### Source text
It is interesting to examine the theorem in a little detail. First, note that the map \({{\mathcal {G}}}_{n}\) acts on image space while \({\mathcal {G}}_{n_{k}}\) acts on k-space. So there is no reason to expect that the order of Fourier transformation and disentanglement can be swapped. In general, one has

$$\begin{aligned}{}[G]_{q} \; \vec {V}_{q} = \left[ \begin{array}{cc} G_{11,q} &{} G_{12,q} \\ G_{12,q} &{} G_{22,q} \end{array} \right] \left[ \begin{array}{c} V_{1,q} \\ V_{2,q} \end{array} \right] = \left[ \begin{array}{c} W_{1,q} \\ W_{2,q} \end{array} \right] = \vec {W}_{q}, \end{aligned}$$

(21)

where the values of \([G]_{q}\) are determined from the pixel-by-pixel values of the \(B_{1}\) fields of the two receive coils on the excited natural slices. In general, it is not necessary that \(n = n_{k}\) so the transformation from \({{\mathcal {G}}}_{n}\) to \({{\mathcal {G}}}_{n_{k}}\) will be somewhat complicated in general which would exclude the possibility of swapping the order of application. However, in the limit of a constant \({{\mathcal {G}}}_{n}\), its k-space version \({{\mathcal {G}}}_{n_{k}}\) will be the same even if \(n \ne n_{k}\). That is, the two image functions will be entangled in the same way as their Fourier transforms.

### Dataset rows
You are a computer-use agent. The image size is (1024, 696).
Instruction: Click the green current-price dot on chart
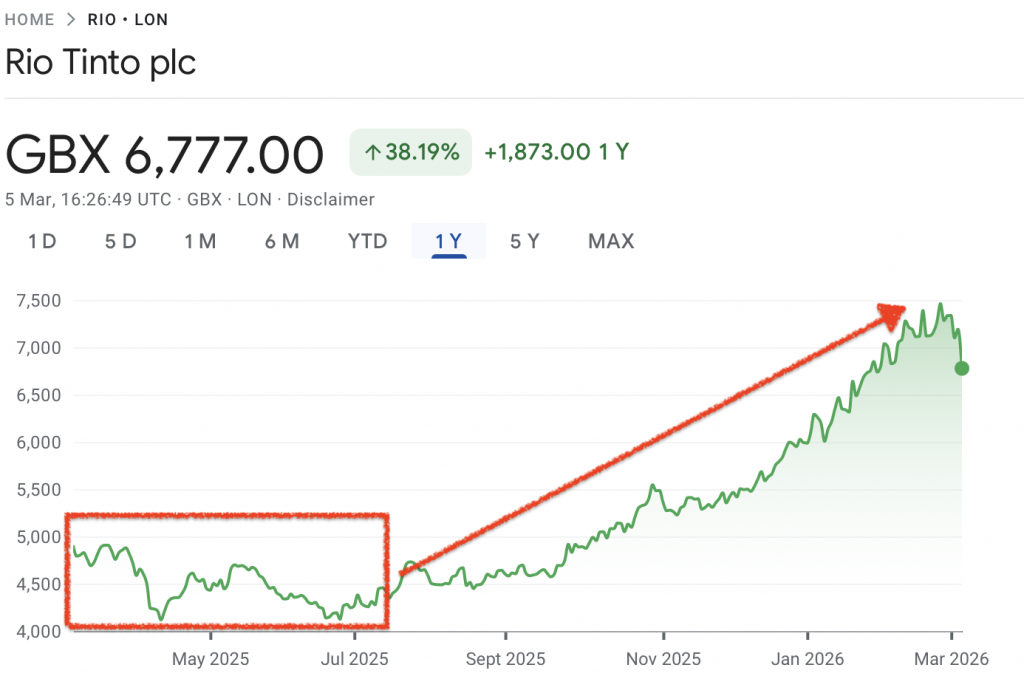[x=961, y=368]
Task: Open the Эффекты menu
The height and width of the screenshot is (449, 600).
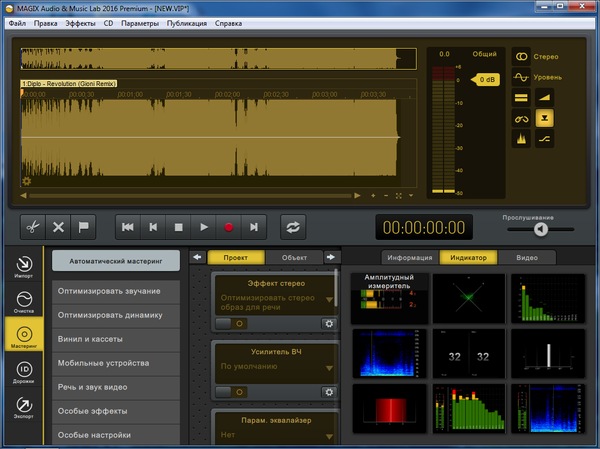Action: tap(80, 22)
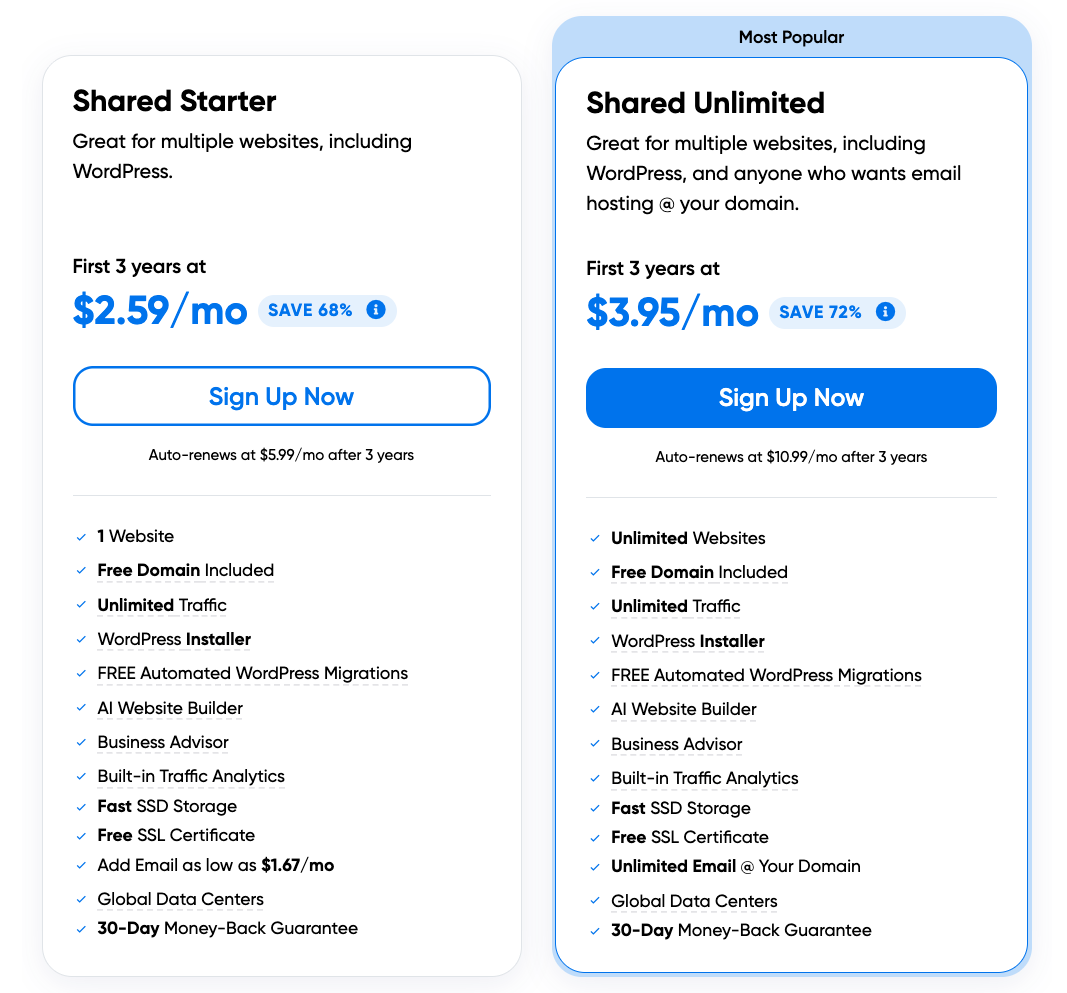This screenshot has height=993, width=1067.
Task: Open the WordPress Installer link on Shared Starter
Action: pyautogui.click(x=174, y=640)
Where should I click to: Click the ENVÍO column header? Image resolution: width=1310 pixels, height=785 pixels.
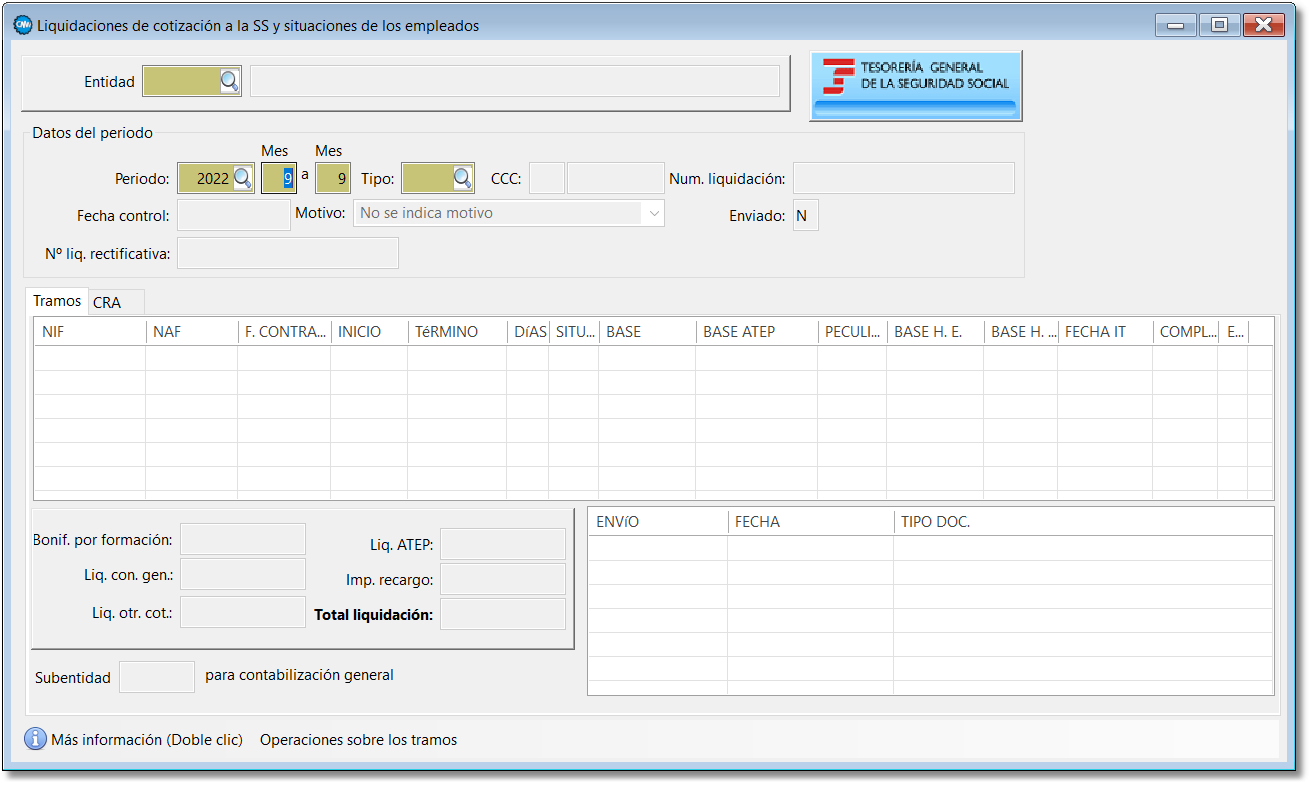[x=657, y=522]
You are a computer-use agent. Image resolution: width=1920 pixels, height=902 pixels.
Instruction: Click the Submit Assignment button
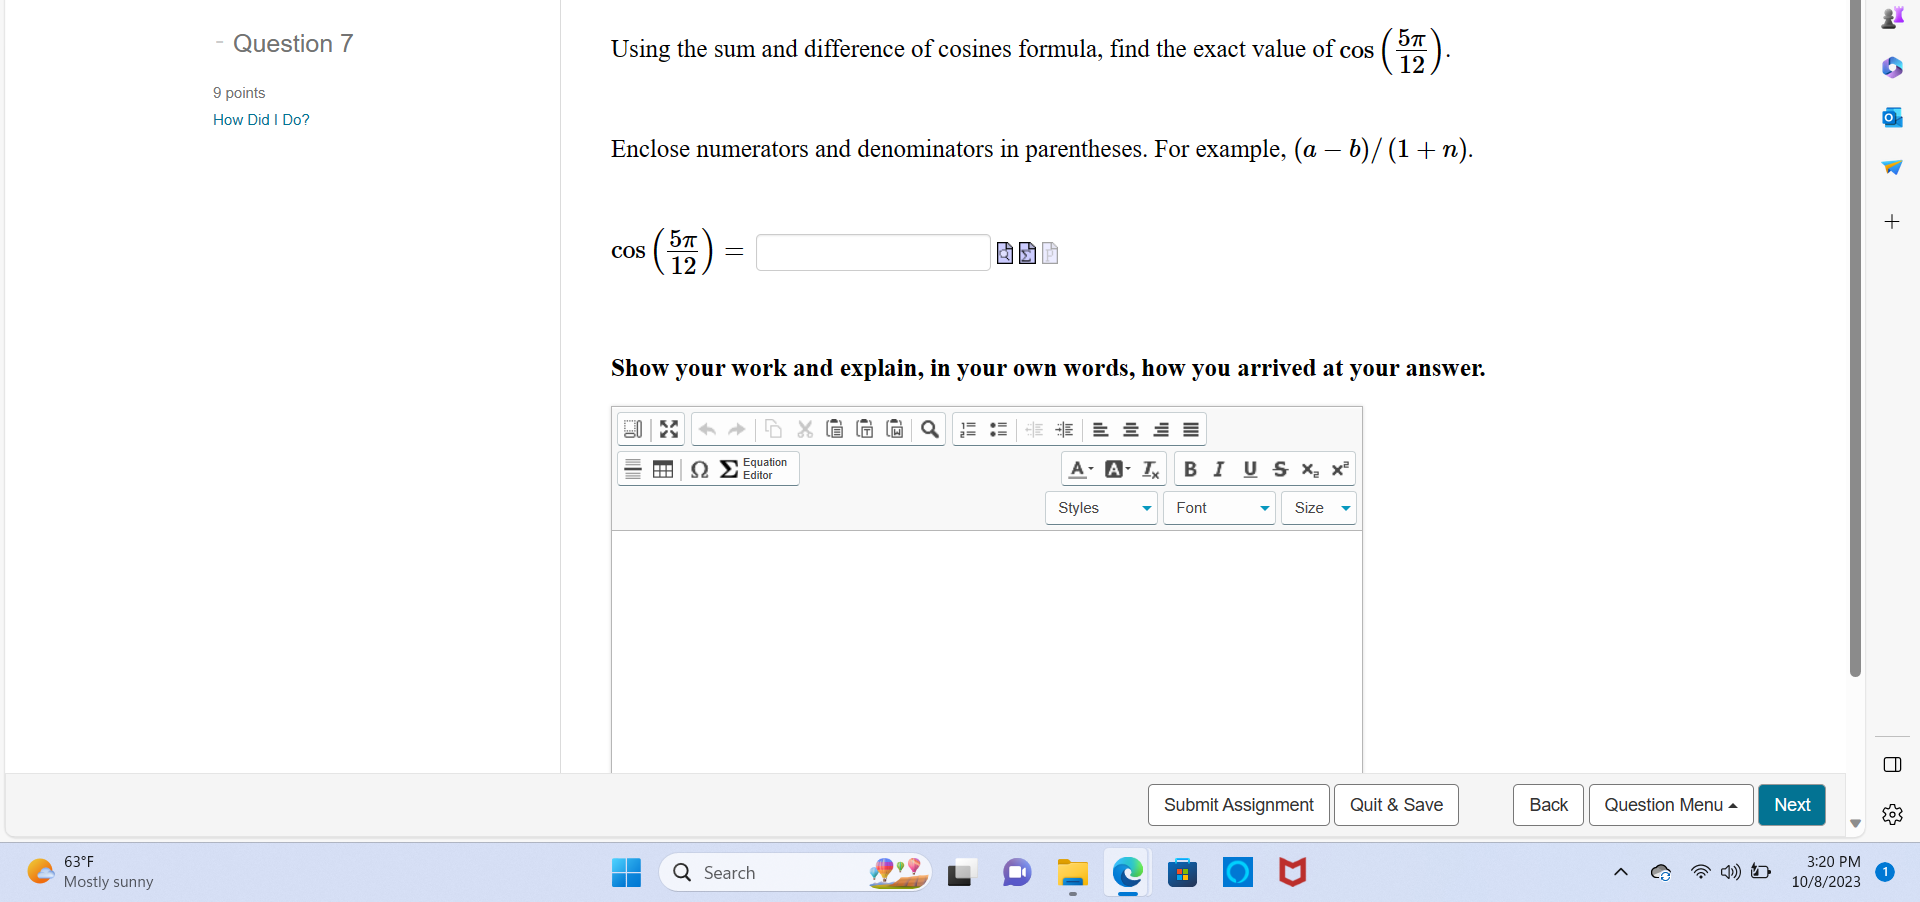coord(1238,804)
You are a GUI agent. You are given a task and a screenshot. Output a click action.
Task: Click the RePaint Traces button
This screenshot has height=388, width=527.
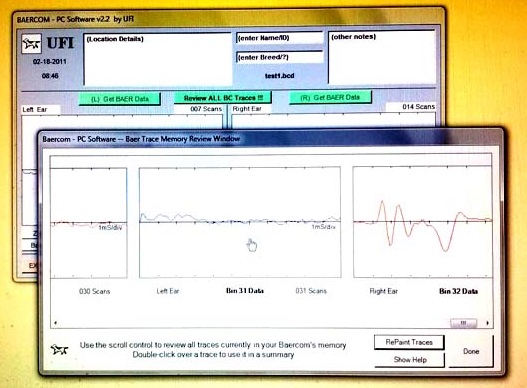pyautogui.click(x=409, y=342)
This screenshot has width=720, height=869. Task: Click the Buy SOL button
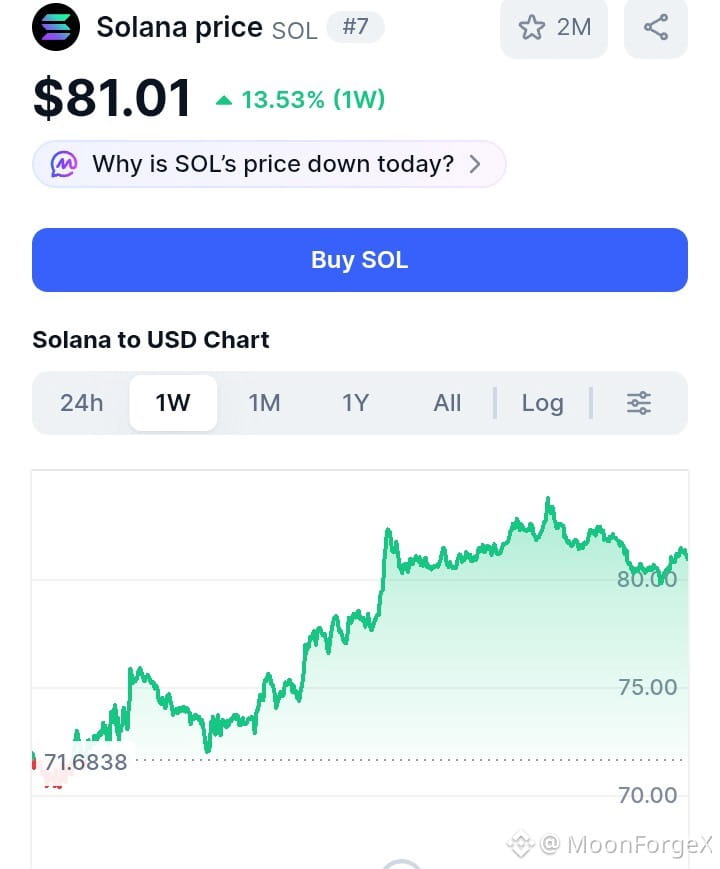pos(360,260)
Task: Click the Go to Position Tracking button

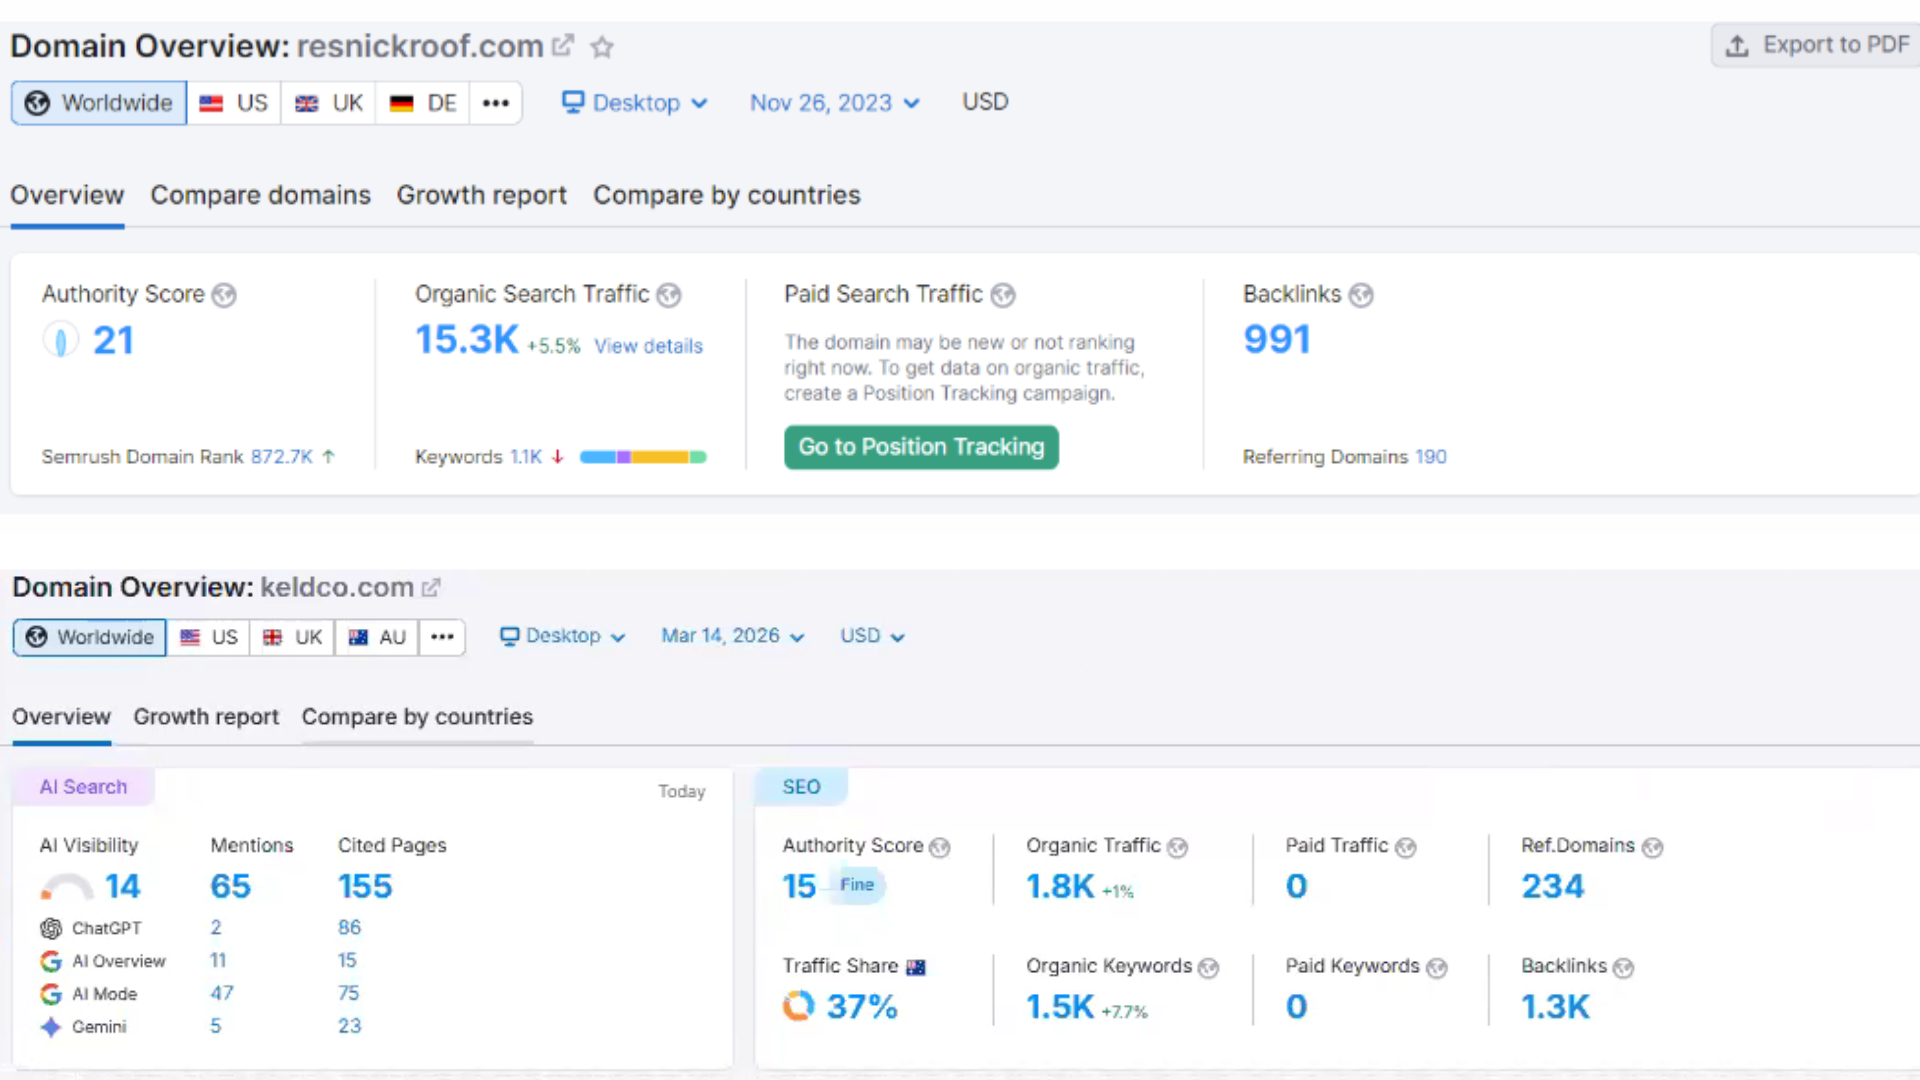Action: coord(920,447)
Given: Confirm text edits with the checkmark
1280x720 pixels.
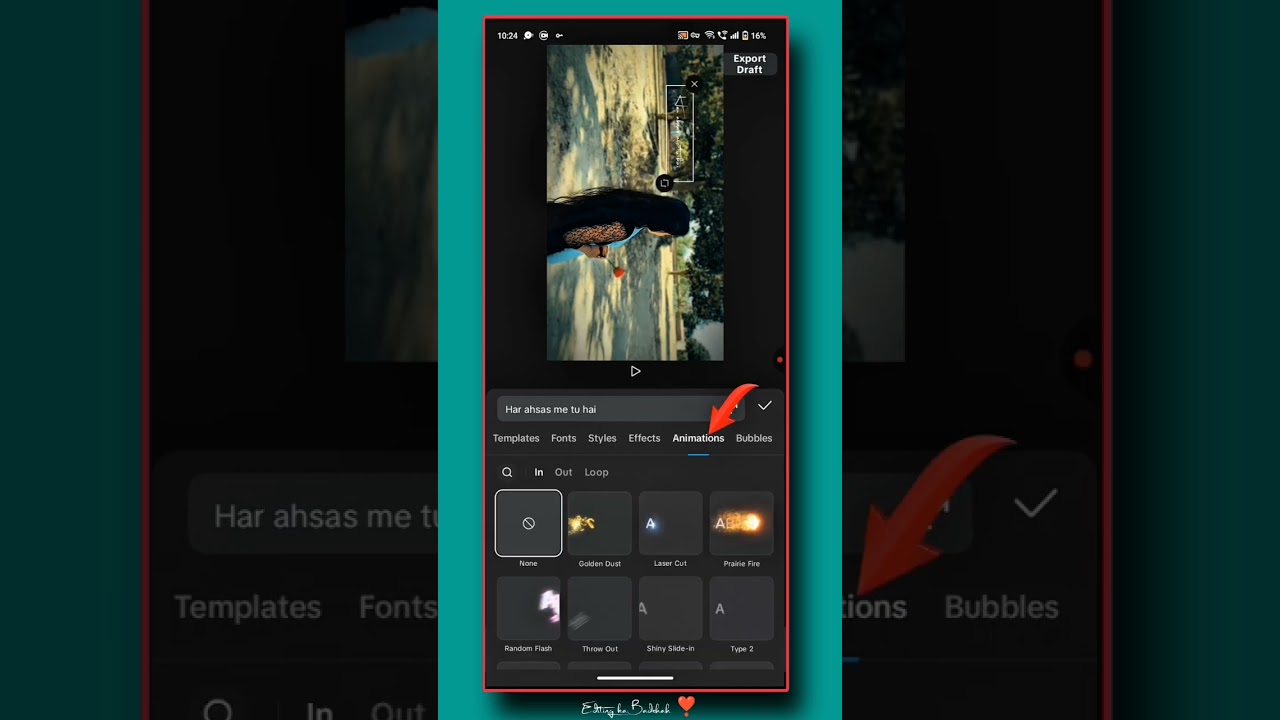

### Work to be completed
Decide whether each statement agrees with the passage on disentanglement and Fourier transformation, answering yes or no and quoting the passage's deciding words. 1. In general, the order of Fourier transformation and disentanglement can be expected to be interchangeable. 2. The values of the matrix come from the fields of three transmit coils. 3. With a constant map, the two image functions are entangled in the same way as their Fourier transforms.

### Final answer
1. No: "So there is no reason to expect that the order of Fourier transformation and disentanglement can be swapped."
2. No: "of the two receive coils on the excited natural slices"
3. Yes: "That is, the two image functions will be entangled in the same way as their Fourier transforms."